> [Data for this exercise]
-- Opening Marker --
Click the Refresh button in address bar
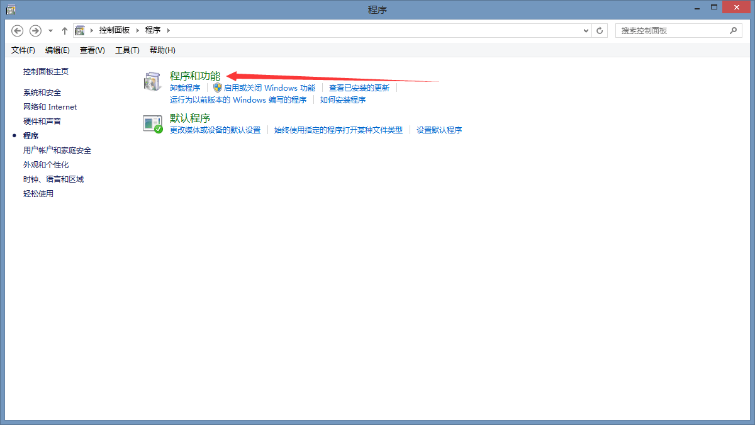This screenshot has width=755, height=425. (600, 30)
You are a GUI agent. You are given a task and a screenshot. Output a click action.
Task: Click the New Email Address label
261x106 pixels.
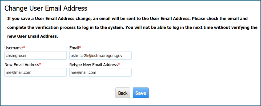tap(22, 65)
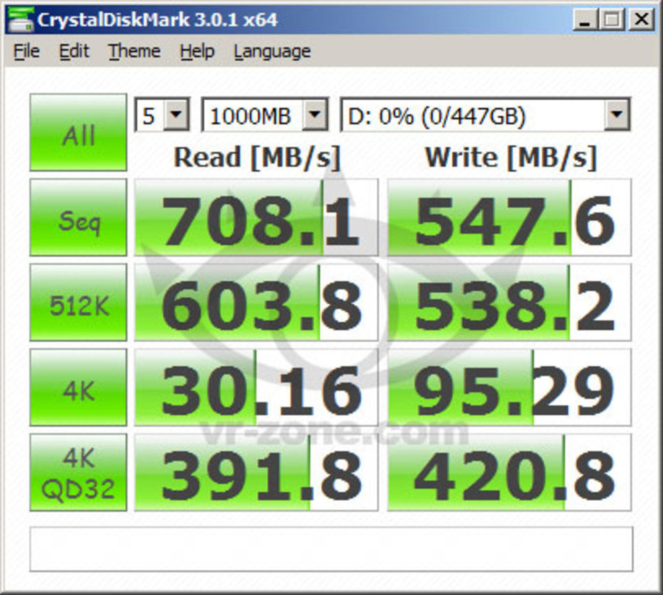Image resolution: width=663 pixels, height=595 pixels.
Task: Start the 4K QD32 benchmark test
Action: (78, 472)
-- Closing Marker --
-- Opening Marker --
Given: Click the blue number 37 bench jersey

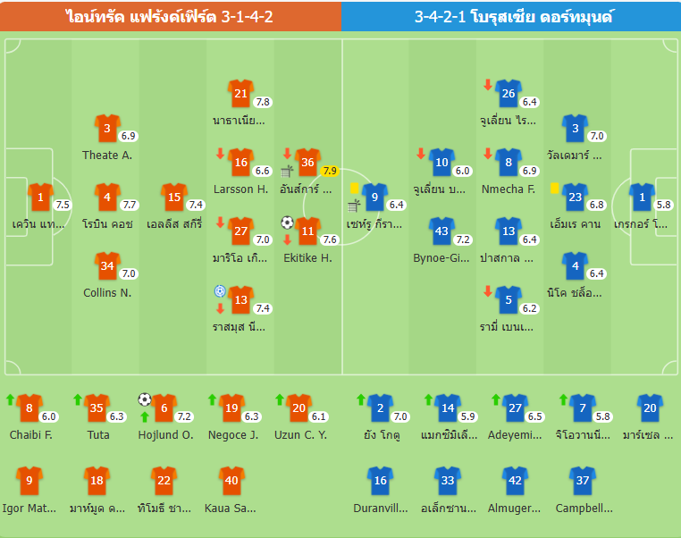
-- Closing Marker --
Could the stretch from the line with "Click the Refresh button in address bar" through the line with "Task: Click the New Email Address label" in the listing above be restated word for word, minus the pictures?

Click the Refresh button in address bar
This screenshot has width=755, height=425. (600, 30)
You are a GUI agent. You are given a task and a screenshot. Output a click action.
Task: Click the New Email Address label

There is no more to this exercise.